- [Given task]:
Extract every one of the rows below and reproduce each line verbatim, with no changes.

[Stored dataset items]
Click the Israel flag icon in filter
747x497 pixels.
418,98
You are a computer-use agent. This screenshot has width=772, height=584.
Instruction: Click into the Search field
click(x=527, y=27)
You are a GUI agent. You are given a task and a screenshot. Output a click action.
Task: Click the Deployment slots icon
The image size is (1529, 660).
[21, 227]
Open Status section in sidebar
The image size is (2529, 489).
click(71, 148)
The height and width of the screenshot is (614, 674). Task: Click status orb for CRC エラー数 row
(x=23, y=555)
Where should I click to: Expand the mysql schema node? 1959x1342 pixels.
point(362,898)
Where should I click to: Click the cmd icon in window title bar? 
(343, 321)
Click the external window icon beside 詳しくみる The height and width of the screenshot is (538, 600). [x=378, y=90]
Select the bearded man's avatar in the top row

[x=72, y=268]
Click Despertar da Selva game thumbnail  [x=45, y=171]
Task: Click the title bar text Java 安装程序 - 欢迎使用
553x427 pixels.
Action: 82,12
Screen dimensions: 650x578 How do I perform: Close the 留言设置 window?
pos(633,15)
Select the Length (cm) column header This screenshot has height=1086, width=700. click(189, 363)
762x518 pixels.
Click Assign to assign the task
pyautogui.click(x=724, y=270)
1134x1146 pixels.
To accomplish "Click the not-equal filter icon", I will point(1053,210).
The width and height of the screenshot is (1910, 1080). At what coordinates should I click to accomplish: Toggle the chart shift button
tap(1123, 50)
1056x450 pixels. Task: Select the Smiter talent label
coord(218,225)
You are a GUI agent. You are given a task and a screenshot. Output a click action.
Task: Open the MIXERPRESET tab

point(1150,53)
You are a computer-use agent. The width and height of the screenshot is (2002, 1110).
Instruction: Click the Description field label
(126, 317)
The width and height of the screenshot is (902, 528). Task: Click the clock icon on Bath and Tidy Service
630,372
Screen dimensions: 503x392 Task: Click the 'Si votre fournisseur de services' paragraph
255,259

- [Answer in full]:
Click the Israel flag icon in filter
747x497 pixels.
418,98
You are a computer-use agent. This screenshot has width=772, height=584.
Instruction: Click into the Search field
click(x=527, y=27)
You are a GUI agent. You are given a task and a screenshot. Output a click action.
Task: Click the Deployment slots icon
The image size is (1529, 660).
[21, 227]
Open Status section in sidebar
The image size is (2529, 489).
click(71, 148)
The height and width of the screenshot is (614, 674). Task: Click status orb for CRC エラー数 row
(x=23, y=555)
Where should I click to: Expand the mysql schema node? 1959x1342 pixels.
point(362,898)
Where should I click to: Click the cmd icon in window title bar? 
(343, 321)
Click the external window icon beside 詳しくみる The height and width of the screenshot is (538, 600). [x=378, y=90]
Select the bearded man's avatar in the top row

[x=72, y=268]
Click Despertar da Selva game thumbnail  [x=45, y=171]
Task: Click the title bar text Java 安装程序 - 欢迎使用
553x427 pixels.
Action: 82,12
Screen dimensions: 650x578 How do I perform: Close the 留言设置 window?
pos(633,15)
Select the Length (cm) column header This screenshot has height=1086, width=700. click(189, 363)
762x518 pixels.
Click Assign to assign the task
pyautogui.click(x=724, y=270)
1134x1146 pixels.
To accomplish "Click the not-equal filter icon", I will point(1053,210).
The width and height of the screenshot is (1910, 1080). At what coordinates should I click to accomplish: Toggle the chart shift button
tap(1123, 50)
1056x450 pixels. Task: Select the Smiter talent label
coord(218,225)
You are a GUI agent. You are given a task and a screenshot. Output a click action.
Task: Open the MIXERPRESET tab

point(1150,53)
You are a computer-use agent. The width and height of the screenshot is (2002, 1110).
Instruction: Click the Description field label
(126, 317)
The width and height of the screenshot is (902, 528). Task: Click the clock icon on Bath and Tidy Service
630,372
Screen dimensions: 503x392 Task: Click the 'Si votre fournisseur de services' paragraph
255,259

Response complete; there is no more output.